- _TASK GOAL_
Make an exact copy of the lines from the one holding "Task: Select the Fast Scanner satellite icon" through the end of the entries below, both ends kept, and of nothing else. Exclude pictures.

- _LISTED RECORDS_
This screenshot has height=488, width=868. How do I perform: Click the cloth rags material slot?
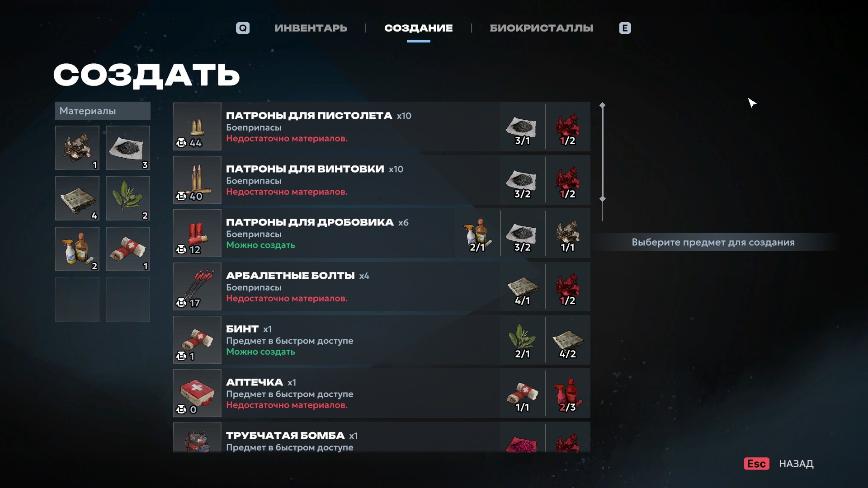click(77, 198)
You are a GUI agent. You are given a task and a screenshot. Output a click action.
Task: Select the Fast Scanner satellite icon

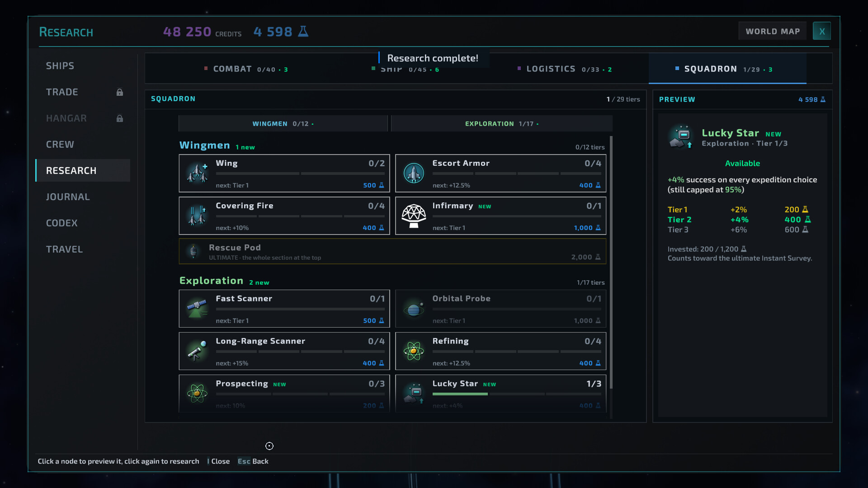tap(197, 309)
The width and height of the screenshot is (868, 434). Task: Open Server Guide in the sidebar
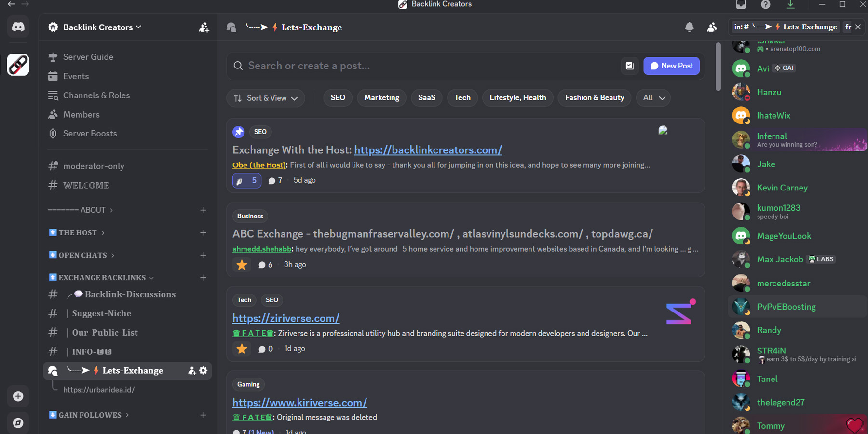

- _ANSWER SECTION_
Task: Select the Fast Scanner satellite icon

tap(197, 309)
The width and height of the screenshot is (868, 434). Task: Open Server Guide in the sidebar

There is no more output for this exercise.